Yeah, that's just a start but it makes sense considering the magnitude of the problem. Source information, for example, would be which computer or CD the photos came from. For most photos, the EXIF information from the camera will give me the actual date and time the photo was taken. But, if that isn't available (edited photo, for example), I will settle for the Linux filesystem timestamp.

I see getting this stuff organized as a four-step process.

  1. Find all the photos—this is a combination of physical work and then building lists of filenames. A find command can do the dirty work. for example
    find /home/tux/Pix -iname "*.jpg" >file.list
    can do most of the work. Multiple lists can be built on a directory or directory tree basis.
  2. fotosort (the program I am talking about here) and my time can be used to process each list. It will allow me to skip a photo or add some tagging information and save a copy, All the "processed" photos will end up in one big tree with the database pointing to them.
  3. Toss duplicates. This will be the next programming project. With an MD5 digest and the file size (in bytes) in the database, it will be easy to find files that are duplicates.
  4. Create photo galleries.

Whether I elect to do the final step—create the galleries— manually, using one of the many existing programs or write something to do it myself, I am already heading in the right direction. All the information I need is in a database and the photos are all in one place.

The Code

Let's look at what I have created. It is far from a work of art as it has experienced the typical evolution sequence that most programs go through. But, it works. If I was going to use it regularly, I would invest a bit of time to clean it up and add error handling but it is petty much a one-shot for me.

Class Rec is not much more than a comment that shows what data I will need. When used to create an instance, it is passed the source_info string. It will be common for all the records created in a single run of fotosort.

The main program opens the filename list passed as a command line argument and opens the database (or creates it and the file tree if it doesn't exist). It then loops through those filenames displaying them using GraphicMagick's display function and checks to see if you want to save each one. If you say skip, it moves on to the next file.

If you elect to save the file it gets the file timestamp, bytecount and MD5 digest, prompts for the flags and description, inserts the information into the database and copies the image file over to the new tree. No matter whether you picked save or not, the image display is terminated by calling kill with the pid returned when it was started. All the nitty gritty is handled by functions. Here is a quick look at the important ones.

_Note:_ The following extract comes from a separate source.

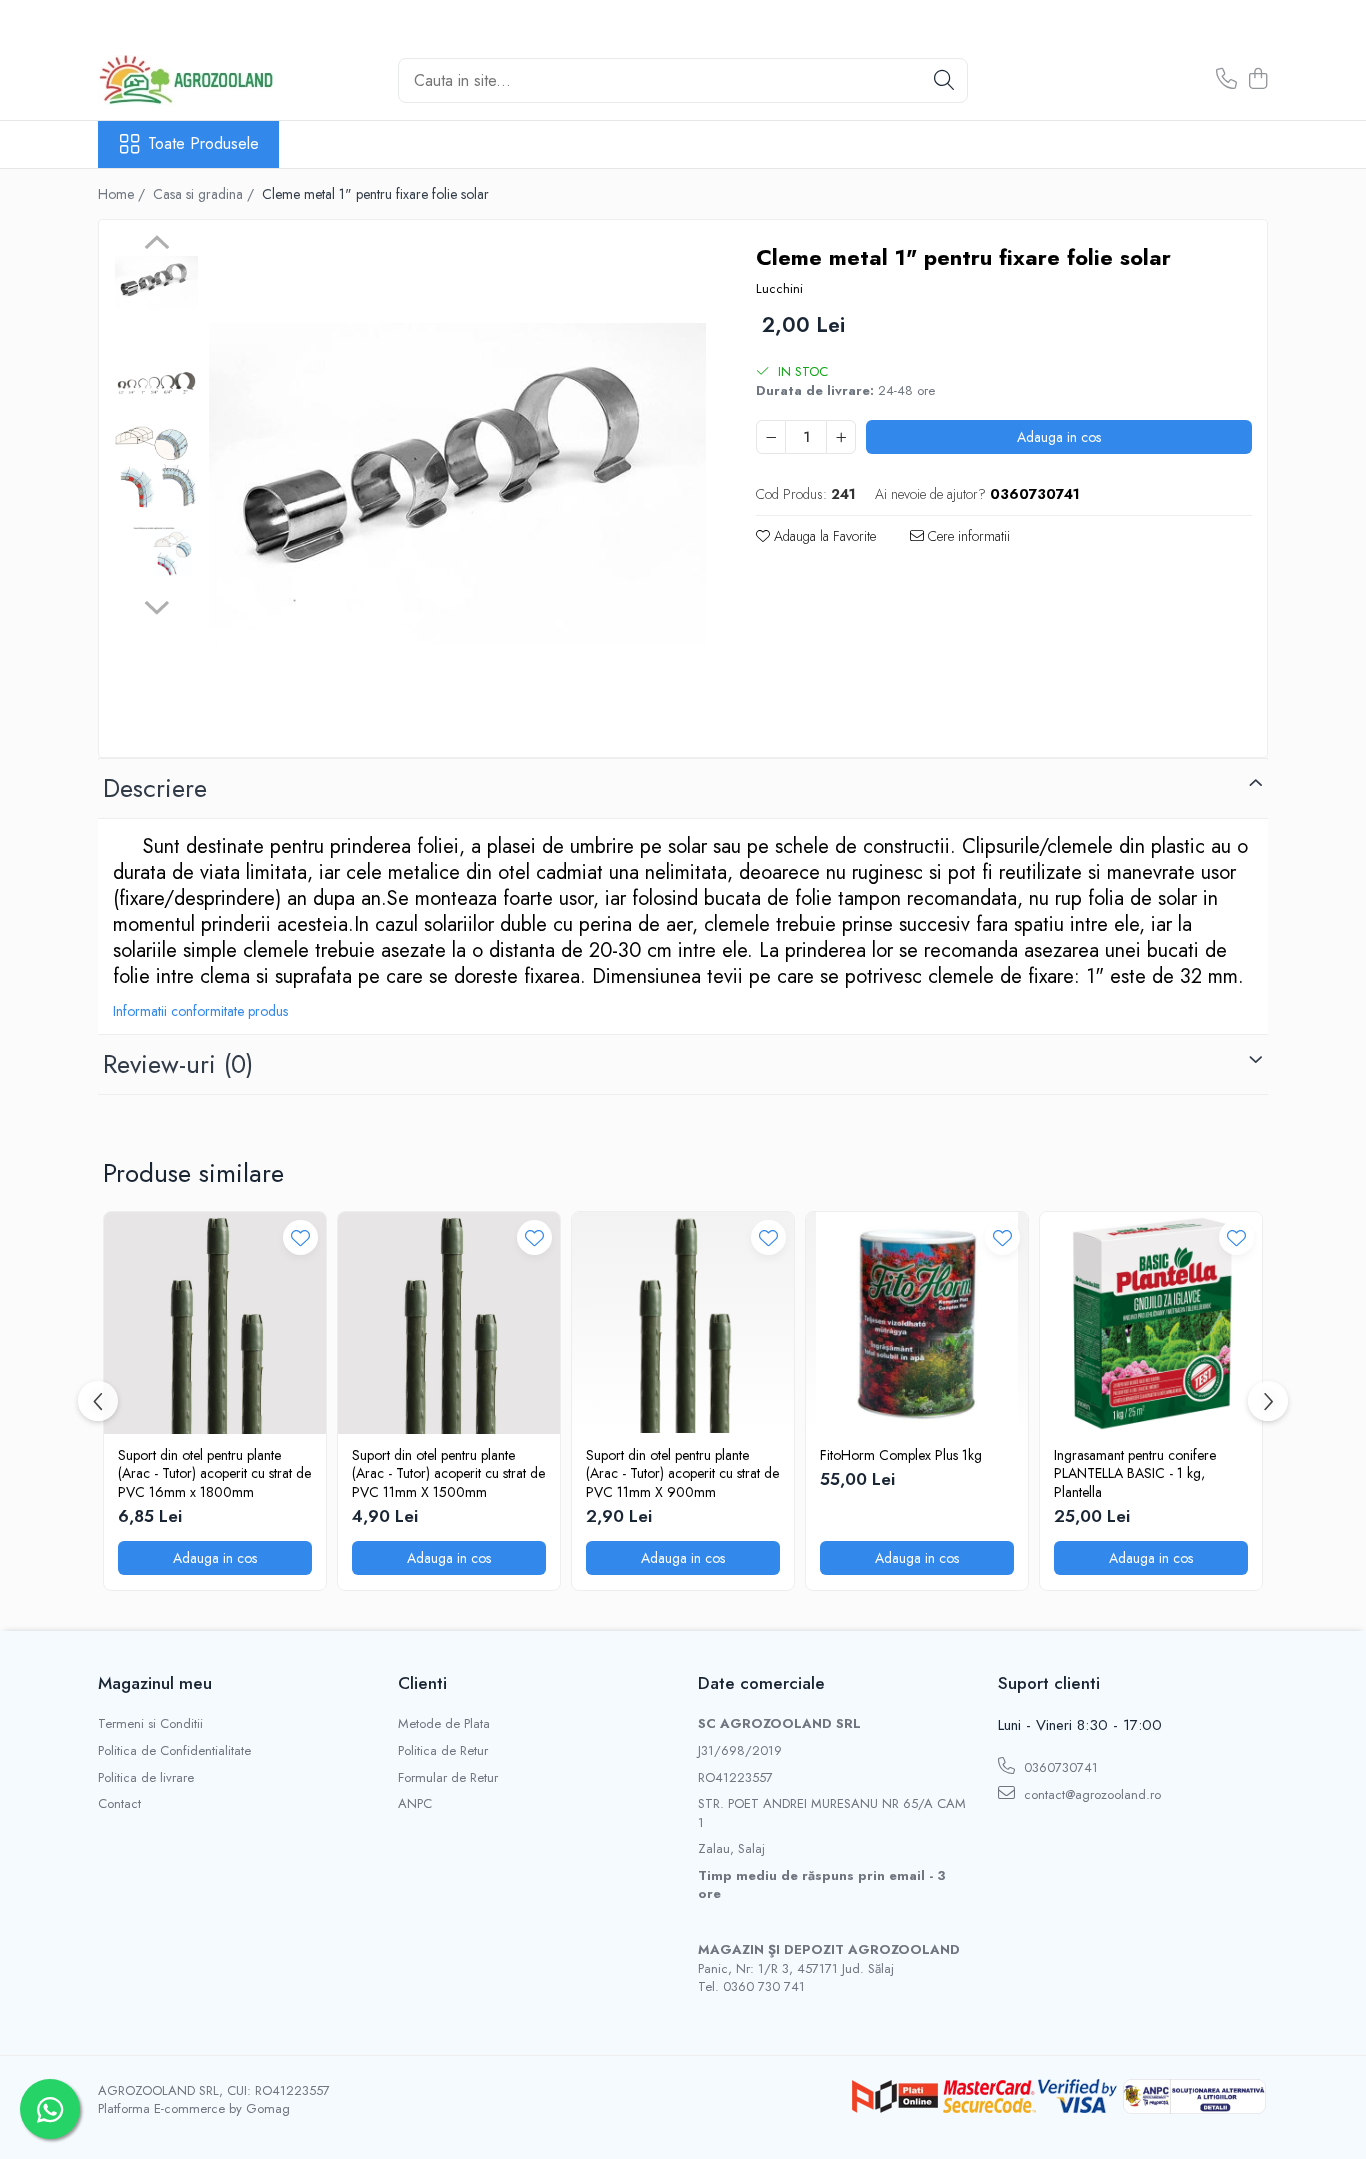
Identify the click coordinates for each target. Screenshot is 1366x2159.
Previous (156, 245)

tree_setup() creates 100 sub-directories named 00 through 99. As I have 10,000 files to play with I certainly don't want to put them all in one directory. They will be stored in the 100 different directories selected by the last two digits of their filename. For example, picture z_000021, z_000121, z_099921, ... will all be stored in sub-directory 21.

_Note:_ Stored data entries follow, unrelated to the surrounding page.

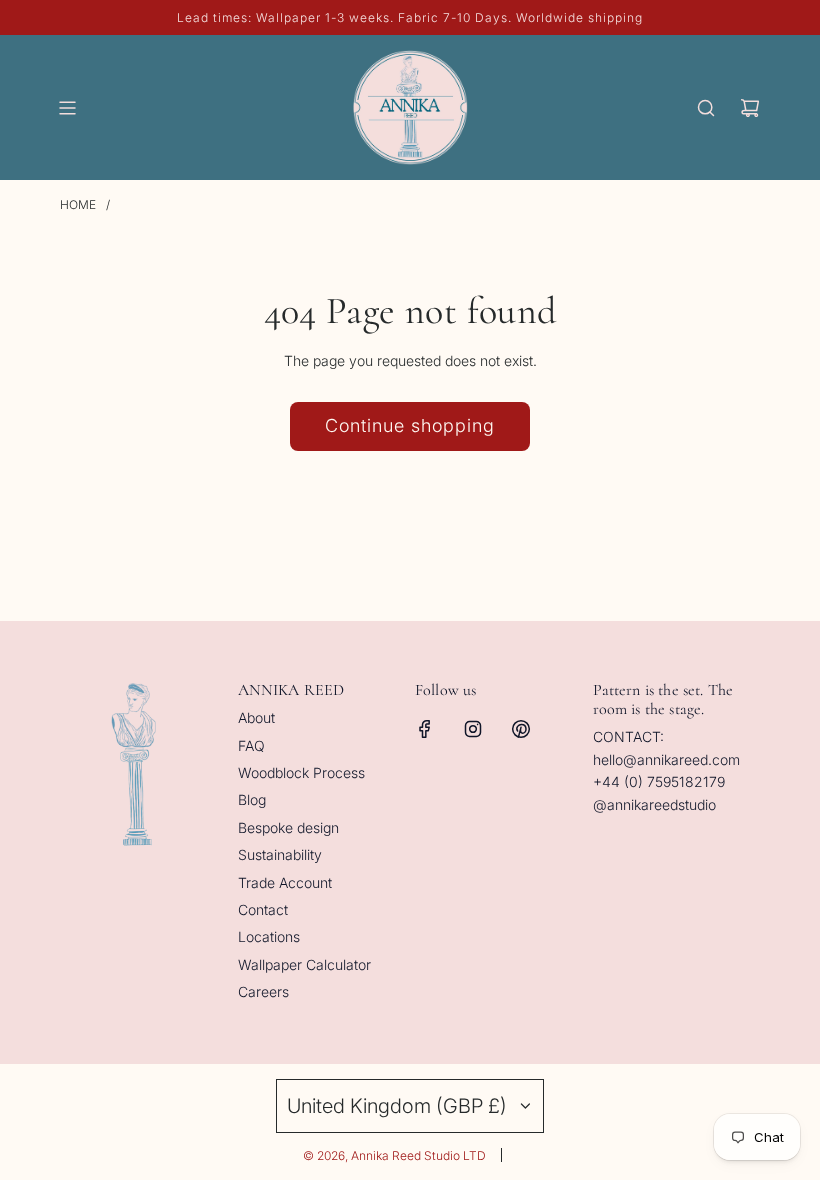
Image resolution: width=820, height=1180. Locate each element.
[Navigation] (67, 108)
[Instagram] (473, 729)
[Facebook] (425, 729)
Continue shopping (410, 425)
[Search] (706, 108)
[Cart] (750, 108)
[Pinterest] (521, 729)
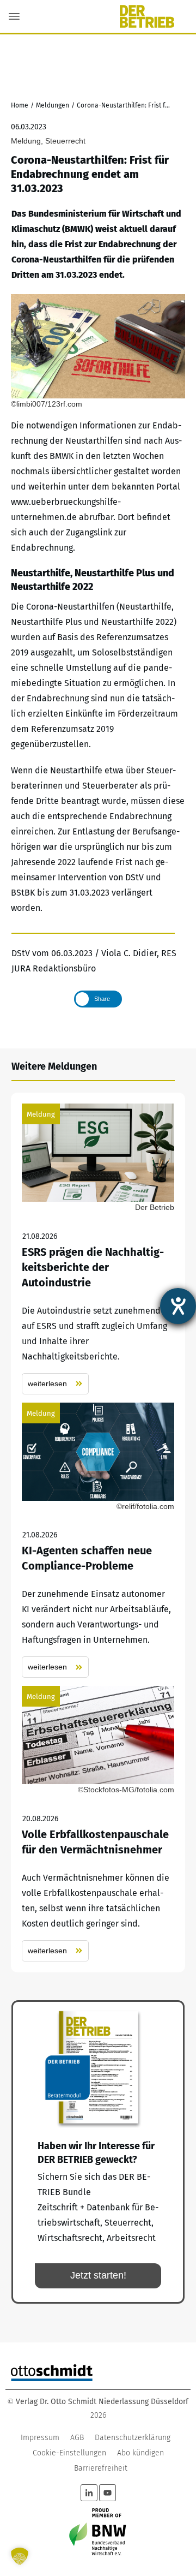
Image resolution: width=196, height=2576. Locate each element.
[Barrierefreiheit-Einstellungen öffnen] (178, 1306)
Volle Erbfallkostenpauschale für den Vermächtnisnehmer (98, 1823)
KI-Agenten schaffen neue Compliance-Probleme (98, 1540)
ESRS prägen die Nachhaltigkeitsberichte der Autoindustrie (98, 1249)
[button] (19, 2556)
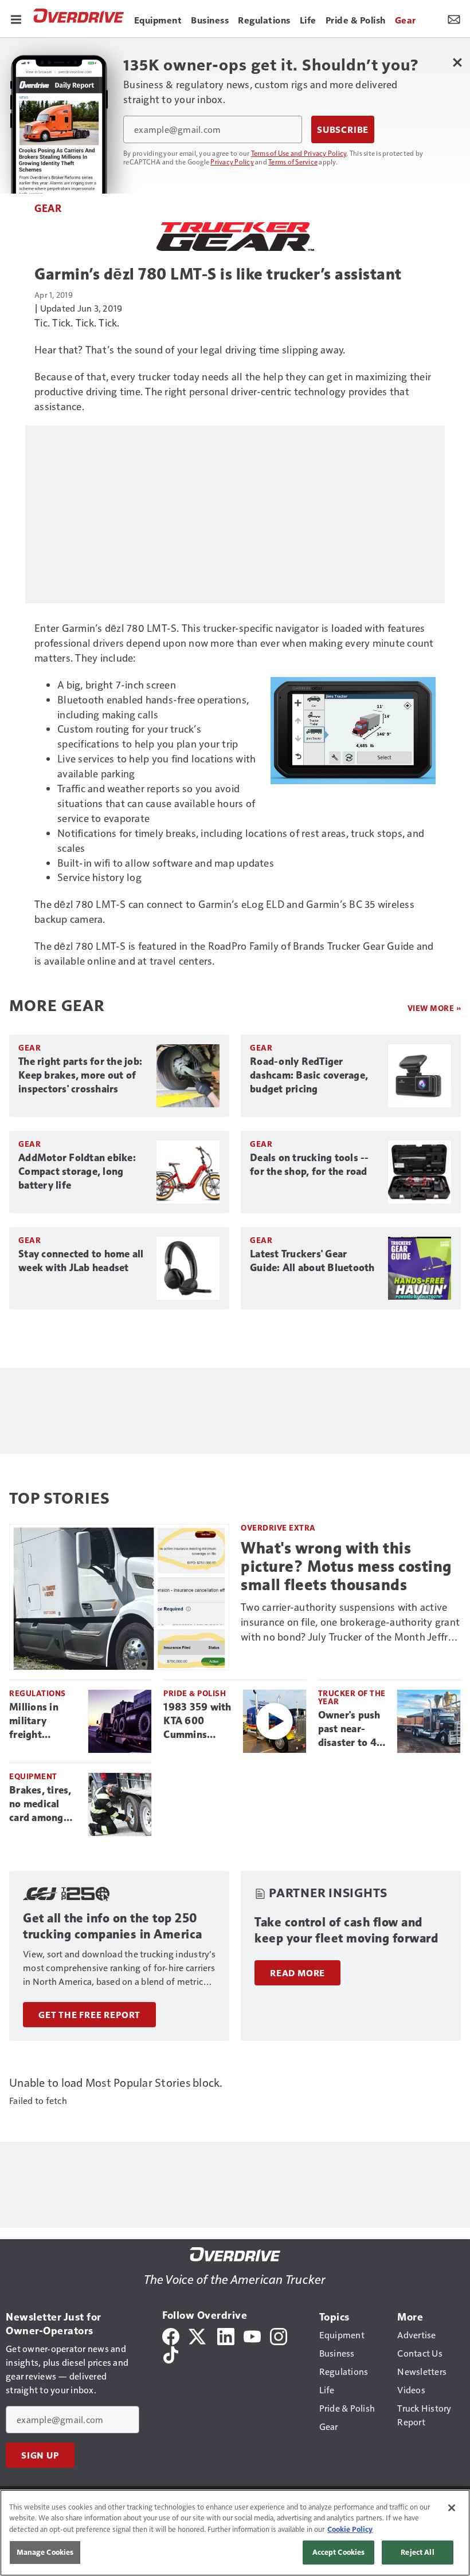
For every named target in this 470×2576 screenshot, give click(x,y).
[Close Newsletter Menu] (457, 62)
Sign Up (40, 2455)
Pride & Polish (194, 1693)
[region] (235, 2533)
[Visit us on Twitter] (198, 2335)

store_open() checks to see if the data directory is accessible. If so, it opens the database and returns the sqlite3 connection id. Otherwise, with your permission, it creates a new file tree (using tree_setup() and initializes the database.

store_add() adds a record to the database. It returns the last row id (auto-increment id field) which is also the numeric part of the filename. We use this to copy the file to the data tree.

file_ts() is, well, ugly. The clean part is stat is used to get the bytecount. The ugly part is getting the picture creation time from the EXIF info if it exists. I found references to multiple EXIF packages in Python but each seemed to have a problem. I elected to use the exiv2 program which is included in Kubuntu. I read the results until I find the "Image timestamp" line and hackishly convert it into a real Linux-ish timestamp (seconds since the epoch). It was a pain but this is the best choice for later data comparisons.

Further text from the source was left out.